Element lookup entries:
++++++++++++++++++++

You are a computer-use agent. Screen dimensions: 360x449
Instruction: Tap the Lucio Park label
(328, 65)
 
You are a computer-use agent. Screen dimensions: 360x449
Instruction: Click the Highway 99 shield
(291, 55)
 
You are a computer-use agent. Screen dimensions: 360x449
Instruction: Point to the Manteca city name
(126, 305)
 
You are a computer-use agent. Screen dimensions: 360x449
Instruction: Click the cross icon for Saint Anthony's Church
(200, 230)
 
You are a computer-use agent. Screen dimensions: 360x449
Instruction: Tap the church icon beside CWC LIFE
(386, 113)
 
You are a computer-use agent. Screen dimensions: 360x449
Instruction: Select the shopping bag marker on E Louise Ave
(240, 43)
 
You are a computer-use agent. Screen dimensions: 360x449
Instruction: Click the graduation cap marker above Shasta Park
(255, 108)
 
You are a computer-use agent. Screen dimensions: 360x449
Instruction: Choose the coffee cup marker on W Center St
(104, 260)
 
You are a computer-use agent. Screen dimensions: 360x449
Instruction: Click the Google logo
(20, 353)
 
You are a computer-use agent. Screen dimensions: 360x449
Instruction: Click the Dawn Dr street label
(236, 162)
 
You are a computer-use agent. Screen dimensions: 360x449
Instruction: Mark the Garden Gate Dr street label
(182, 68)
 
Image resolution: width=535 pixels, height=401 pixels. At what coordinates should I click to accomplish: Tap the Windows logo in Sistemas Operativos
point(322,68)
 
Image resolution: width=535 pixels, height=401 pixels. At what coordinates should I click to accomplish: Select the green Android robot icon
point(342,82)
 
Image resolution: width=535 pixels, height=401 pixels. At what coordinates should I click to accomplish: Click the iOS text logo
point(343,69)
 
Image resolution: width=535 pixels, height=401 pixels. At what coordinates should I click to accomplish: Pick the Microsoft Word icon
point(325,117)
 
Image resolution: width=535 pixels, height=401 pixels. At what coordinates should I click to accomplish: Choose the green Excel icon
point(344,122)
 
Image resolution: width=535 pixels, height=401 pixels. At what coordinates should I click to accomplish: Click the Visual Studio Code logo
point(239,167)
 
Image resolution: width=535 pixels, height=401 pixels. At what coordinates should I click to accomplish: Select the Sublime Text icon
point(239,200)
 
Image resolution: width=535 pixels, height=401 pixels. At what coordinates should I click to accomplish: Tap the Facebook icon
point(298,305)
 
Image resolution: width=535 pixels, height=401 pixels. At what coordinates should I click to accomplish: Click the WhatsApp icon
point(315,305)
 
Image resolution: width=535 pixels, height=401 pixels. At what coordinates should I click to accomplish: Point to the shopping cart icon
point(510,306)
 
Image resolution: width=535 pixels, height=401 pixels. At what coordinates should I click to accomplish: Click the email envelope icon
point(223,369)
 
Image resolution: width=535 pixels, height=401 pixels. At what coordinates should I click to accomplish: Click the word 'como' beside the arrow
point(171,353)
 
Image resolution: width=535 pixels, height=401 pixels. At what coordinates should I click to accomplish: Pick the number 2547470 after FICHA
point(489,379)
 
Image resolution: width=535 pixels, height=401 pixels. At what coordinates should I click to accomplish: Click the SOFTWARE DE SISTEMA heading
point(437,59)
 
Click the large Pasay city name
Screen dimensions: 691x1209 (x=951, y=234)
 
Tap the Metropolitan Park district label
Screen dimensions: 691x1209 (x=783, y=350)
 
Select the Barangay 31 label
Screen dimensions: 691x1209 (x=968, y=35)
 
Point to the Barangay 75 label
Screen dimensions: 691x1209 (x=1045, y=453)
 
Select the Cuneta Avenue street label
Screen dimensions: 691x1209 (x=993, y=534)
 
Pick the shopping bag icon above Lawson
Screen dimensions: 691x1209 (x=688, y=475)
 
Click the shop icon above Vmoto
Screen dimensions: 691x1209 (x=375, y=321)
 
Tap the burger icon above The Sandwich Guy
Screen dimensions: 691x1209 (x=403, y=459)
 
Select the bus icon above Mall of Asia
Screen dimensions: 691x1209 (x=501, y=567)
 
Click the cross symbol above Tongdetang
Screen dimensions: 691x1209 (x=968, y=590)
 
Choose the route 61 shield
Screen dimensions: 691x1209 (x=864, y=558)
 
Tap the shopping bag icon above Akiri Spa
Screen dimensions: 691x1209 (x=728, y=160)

++++++++++++++++++++

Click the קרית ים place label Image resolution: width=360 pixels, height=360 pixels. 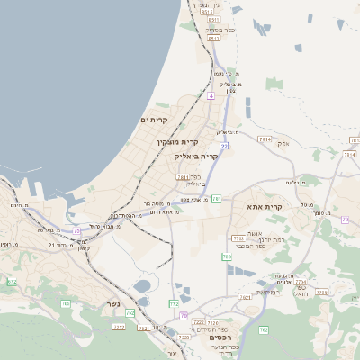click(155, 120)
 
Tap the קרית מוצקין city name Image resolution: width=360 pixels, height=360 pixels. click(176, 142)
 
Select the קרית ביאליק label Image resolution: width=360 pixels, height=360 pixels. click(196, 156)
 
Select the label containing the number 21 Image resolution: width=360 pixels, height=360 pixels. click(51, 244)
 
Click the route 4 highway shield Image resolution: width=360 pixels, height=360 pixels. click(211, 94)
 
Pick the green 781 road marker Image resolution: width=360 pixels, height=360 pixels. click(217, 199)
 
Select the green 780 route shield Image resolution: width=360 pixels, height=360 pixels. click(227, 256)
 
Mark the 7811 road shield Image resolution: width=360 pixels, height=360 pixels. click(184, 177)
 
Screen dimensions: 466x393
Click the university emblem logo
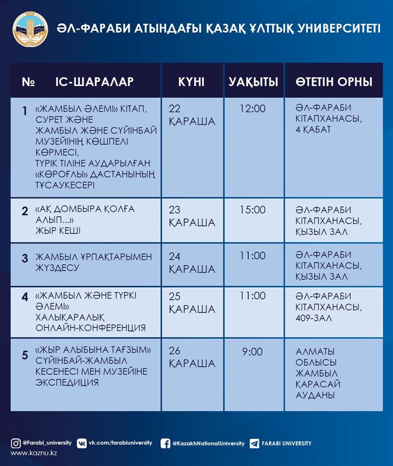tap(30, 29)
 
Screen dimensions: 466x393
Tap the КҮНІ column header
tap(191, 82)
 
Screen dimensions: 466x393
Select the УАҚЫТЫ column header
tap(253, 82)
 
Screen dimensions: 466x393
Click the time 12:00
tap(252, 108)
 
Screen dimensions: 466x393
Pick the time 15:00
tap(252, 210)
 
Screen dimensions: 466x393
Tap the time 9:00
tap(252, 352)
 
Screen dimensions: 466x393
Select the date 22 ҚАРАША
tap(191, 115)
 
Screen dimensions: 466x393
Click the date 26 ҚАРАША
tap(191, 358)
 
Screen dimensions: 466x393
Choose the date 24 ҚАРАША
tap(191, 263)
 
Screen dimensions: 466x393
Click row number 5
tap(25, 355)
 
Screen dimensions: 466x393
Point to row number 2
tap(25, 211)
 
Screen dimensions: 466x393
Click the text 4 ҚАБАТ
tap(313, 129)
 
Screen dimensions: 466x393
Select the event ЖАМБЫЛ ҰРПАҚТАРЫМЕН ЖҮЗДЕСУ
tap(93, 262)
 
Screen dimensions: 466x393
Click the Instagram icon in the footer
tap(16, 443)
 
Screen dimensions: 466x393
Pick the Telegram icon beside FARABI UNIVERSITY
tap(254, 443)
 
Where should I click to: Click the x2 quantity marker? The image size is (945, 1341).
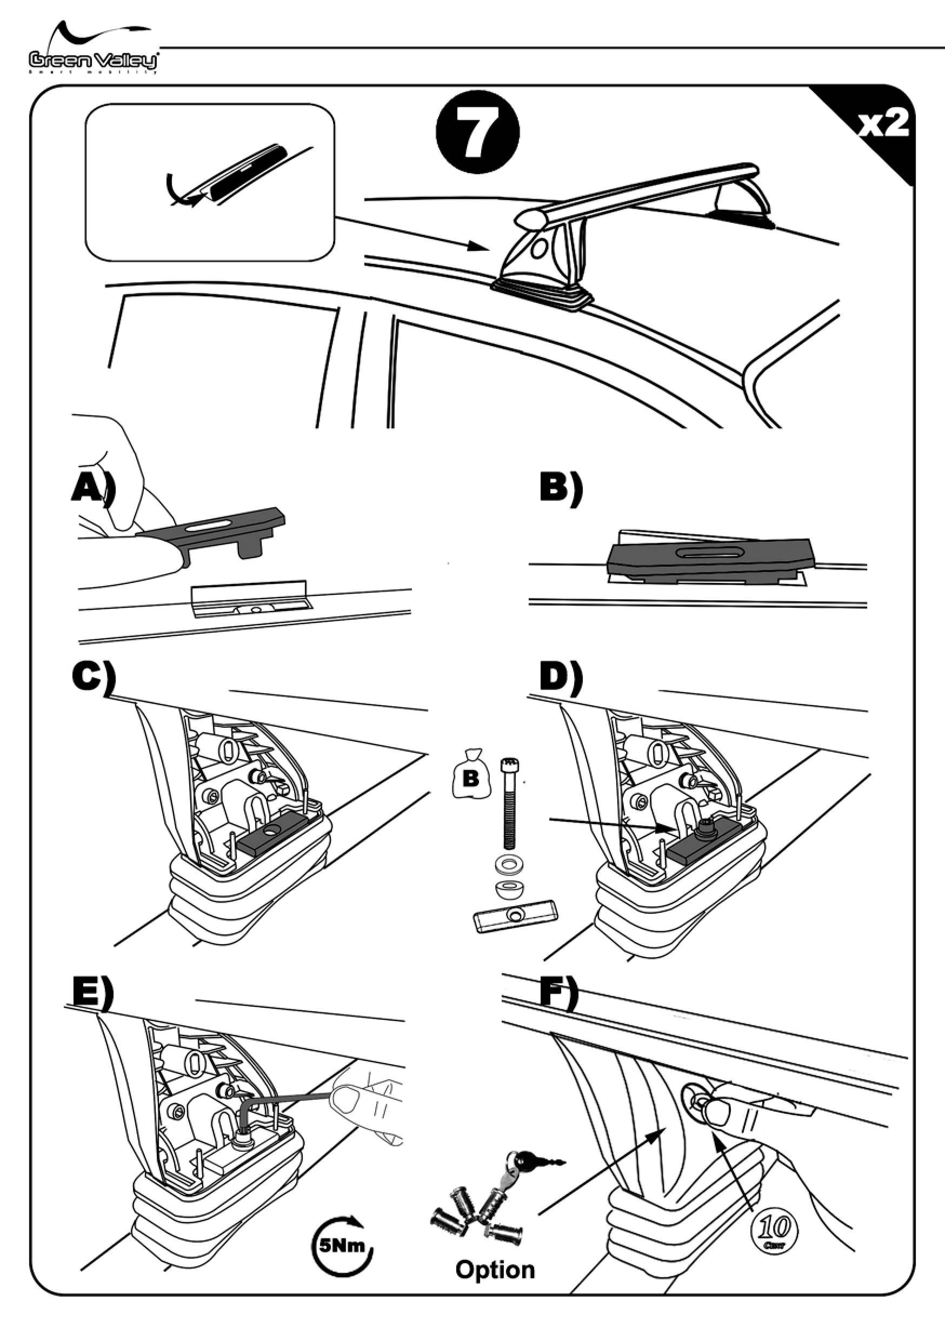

++++++++++++++++++++

* WHAT IS EXPECTED
Copy the lines from the one with "email envelope icon" up to and including the one with "point(489,379)", keeping every character unchanged.

* FINAL RESULT
Image resolution: width=535 pixels, height=401 pixels. At what coordinates should I click to accomplish: Click the email envelope icon
point(223,369)
 
Image resolution: width=535 pixels, height=401 pixels. At what coordinates should I click to accomplish: Click the word 'como' beside the arrow
point(171,353)
 
Image resolution: width=535 pixels, height=401 pixels. At what coordinates should I click to accomplish: Pick the number 2547470 after FICHA
point(489,379)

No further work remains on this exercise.